Milano, biometano: accordi tra agricoltura e industria per la decarbonizzazione

Il CIB ha riunito a Milano istituzioni, imprese agricole e industria per discutere i Biomethane Purchase Agreements, contratti di fornitura di lungo periodo che possono collegare la produzione agricola di biometano alla domanda dei settori industriali

Milano, biometano: accordi tra agricoltura e industria per la decarbonizzazione

Il Consorzio Italiano Biogas (CIB) ha organizzato il 17 settembre a Milano un incontro dedicato ai Biomethane Purchase Agreements (BPA), gli accordi di compravendita tra produttori di biometano e consumatori industriali. Al centro del confronto il ruolo di questi contratti nel collegare la produzione agricola alla domanda dell’industria e nel sostenere la decarbonizzazione dei settori produttivi.

La filiera italiana del biometano è in una fase di sviluppo sostenuta dagli investimenti attivati dal DM 2018 e dal DM 2022, quest’ultimo nell’ambito del Pnrr. Secondo i dati presentati dal CIB, sono stati conclusi 60 accordi, per un volume complessivo di circa 180 milioni di Smc di biometano all’anno.

Acciaio, carta, ceramica e altri settori industriali

La domanda collegata ai BPA interessa diversi comparti. L’acciaio assorbe il 46% dei volumi, pari a 82 milioni di Smc annui. Seguono carta con 25 milioni di Smc (14%), ceramica con 20 milioni (11%), cemento e laterizi con 19 milioni (11%), chimica con 18 milioni (10%), alimentare con 13 milioni (7%) e plastica con 3 milioni (2%).

Per il presidente del CIB Piero Gattoni, gli accordi possono mettere in relazione la produzione agricola con la domanda industriale, creando condizioni per valorizzare il biometano prodotto in Italia e accompagnare i settori produttivi nel percorso di decarbonizzazione. Gattoni ha inoltre richiamato la necessità di un quadro normativo stabile per favorire nuovi contratti di lungo periodo e sostenere gli investimenti nella filiera.

Un passaggio rilevante è rappresentato dall’articolo 5-bis del DL Agricoltura, che ha introdotto la possibilità di stipulare anche accordi di compravendita di lungo periodo tra produttori e consumatori.

Il ruolo del biometano nell’industria

Durante l’incontro è stato evidenziato il ruolo del biometano nei processi di decarbonizzazione dei settori industriali con consumi energetici rilevanti.

Il presidente di Assocarta, Lorenzo Poli, ha indicato il biometano come una delle risorse disponibili per accompagnare la decarbonizzazione dell’industria cartaria italiana e ha sottolineato l’esigenza di includere il comparto industriale tra le destinazioni della filiera sostenuta dalle politiche pubbliche.

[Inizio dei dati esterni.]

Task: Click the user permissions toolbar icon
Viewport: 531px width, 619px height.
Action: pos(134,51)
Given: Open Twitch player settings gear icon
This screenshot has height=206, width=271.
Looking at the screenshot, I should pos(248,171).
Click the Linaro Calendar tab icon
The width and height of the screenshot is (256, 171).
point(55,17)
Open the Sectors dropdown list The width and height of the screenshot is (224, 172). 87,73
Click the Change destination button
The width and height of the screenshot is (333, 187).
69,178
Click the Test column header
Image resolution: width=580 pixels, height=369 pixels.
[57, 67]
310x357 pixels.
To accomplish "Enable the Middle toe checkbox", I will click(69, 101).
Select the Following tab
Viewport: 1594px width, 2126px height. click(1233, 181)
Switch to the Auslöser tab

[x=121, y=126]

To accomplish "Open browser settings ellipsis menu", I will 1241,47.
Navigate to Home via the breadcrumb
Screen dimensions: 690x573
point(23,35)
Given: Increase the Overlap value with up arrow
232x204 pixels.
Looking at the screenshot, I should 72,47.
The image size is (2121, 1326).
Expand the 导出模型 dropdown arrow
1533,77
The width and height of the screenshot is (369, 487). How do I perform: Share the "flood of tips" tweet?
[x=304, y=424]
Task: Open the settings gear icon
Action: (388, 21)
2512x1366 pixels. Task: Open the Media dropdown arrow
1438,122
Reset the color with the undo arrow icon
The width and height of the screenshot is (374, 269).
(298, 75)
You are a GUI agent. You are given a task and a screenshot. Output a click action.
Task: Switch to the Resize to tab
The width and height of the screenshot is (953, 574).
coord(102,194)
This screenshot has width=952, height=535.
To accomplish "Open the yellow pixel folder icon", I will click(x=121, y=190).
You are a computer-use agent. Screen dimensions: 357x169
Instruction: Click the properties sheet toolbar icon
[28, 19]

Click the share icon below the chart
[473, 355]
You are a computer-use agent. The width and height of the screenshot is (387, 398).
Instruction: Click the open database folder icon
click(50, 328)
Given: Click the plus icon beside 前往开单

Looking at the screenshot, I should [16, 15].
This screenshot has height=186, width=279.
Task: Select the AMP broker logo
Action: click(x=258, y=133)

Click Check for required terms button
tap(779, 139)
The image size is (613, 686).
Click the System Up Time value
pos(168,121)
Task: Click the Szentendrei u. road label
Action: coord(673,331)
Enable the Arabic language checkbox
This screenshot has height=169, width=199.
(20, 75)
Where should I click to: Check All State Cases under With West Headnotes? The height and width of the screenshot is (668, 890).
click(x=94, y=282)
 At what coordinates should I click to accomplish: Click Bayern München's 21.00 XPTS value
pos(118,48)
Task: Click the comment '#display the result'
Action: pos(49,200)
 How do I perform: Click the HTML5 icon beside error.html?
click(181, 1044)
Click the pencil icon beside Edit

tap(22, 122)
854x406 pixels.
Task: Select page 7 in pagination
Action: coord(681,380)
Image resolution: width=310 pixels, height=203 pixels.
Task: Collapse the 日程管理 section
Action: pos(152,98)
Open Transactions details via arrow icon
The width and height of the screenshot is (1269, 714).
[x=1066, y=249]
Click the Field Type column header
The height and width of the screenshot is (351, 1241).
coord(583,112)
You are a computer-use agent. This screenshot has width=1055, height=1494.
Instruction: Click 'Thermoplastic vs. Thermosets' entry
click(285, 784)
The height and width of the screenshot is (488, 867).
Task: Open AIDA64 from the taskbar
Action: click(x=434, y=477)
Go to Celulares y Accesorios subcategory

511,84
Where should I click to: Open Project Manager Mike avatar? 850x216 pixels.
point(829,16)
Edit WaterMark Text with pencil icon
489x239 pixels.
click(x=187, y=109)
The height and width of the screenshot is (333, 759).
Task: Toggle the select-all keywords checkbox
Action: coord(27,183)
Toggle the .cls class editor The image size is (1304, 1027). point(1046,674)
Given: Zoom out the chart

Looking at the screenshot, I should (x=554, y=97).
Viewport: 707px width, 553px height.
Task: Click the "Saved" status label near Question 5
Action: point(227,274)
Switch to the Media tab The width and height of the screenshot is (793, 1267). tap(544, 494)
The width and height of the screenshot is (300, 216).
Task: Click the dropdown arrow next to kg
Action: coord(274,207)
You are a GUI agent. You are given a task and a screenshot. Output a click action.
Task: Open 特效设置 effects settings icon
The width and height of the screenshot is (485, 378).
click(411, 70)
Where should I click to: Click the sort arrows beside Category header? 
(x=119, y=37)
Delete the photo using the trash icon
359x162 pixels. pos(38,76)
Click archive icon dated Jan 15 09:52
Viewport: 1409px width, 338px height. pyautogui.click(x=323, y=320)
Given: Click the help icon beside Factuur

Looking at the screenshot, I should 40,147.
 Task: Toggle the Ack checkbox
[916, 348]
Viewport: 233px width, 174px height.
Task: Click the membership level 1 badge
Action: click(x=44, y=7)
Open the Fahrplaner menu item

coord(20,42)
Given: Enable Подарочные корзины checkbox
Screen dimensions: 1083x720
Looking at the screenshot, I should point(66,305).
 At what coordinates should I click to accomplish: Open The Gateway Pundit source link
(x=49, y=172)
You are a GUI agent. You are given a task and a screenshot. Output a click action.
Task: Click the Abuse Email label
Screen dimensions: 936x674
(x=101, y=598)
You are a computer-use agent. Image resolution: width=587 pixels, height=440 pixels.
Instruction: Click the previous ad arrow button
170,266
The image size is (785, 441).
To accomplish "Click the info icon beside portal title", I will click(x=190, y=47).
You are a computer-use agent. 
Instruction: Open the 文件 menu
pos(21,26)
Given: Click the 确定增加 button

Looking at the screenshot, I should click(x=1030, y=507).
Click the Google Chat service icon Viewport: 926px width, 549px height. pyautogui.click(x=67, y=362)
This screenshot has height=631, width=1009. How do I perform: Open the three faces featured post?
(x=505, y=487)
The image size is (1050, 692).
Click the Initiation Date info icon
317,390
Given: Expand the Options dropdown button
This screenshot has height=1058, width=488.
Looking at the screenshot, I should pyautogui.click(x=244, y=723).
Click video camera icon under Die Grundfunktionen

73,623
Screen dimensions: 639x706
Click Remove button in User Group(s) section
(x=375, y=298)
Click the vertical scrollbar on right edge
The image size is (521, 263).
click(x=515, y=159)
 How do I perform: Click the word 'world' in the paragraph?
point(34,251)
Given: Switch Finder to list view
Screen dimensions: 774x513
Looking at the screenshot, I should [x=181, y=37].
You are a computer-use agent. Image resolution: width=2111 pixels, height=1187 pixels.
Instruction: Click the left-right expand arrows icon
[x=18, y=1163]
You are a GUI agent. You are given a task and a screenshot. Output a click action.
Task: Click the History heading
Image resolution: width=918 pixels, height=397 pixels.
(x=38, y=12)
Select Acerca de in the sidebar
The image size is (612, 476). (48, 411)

Anche Amedeo Rosatelli, del Progetto Green Metals di Confindustria Brescia, e Umberto Mario Pavesi, Energy Director del Gruppo Arvedi, hanno richiamato il ruolo dell’articolo 5-bis del DL Agricoltura nel favorire accordi diretti tra imprese agricole e industria.

Atteso il nuovo quadro di sostegno

Nel confronto è emersa anche la questione della stabilità normativa, considerata dagli operatori una condizione per rendere possibili contratti di fornitura pluriennali e nuovi investimenti privati.

Il ministro dell’Ambiente e della Sicurezza energetica Gilberto Pichetto Fratin, intervenuto con un videomessaggio, ha ricordato il ruolo del biometano nella decarbonizzazione dei settori più difficili da elettrificare e ha annunciato che il Governo sta lavorando al nuovo decreto per il passaggio dal biogas al biometano.

Nel suo intervento, il ministro ha inoltre indicato l’obiettivo di raggiungere e superare 5,5 miliardi di metri cubi di biometano al 2030.

L’evento di Milano ha quindi posto al centro della discussione la possibilità di utilizzare i BPA come strumento contrattuale per collegare produzione agricola e consumi industriali, in attesa del nuovo quadro di sostegno alla filiera.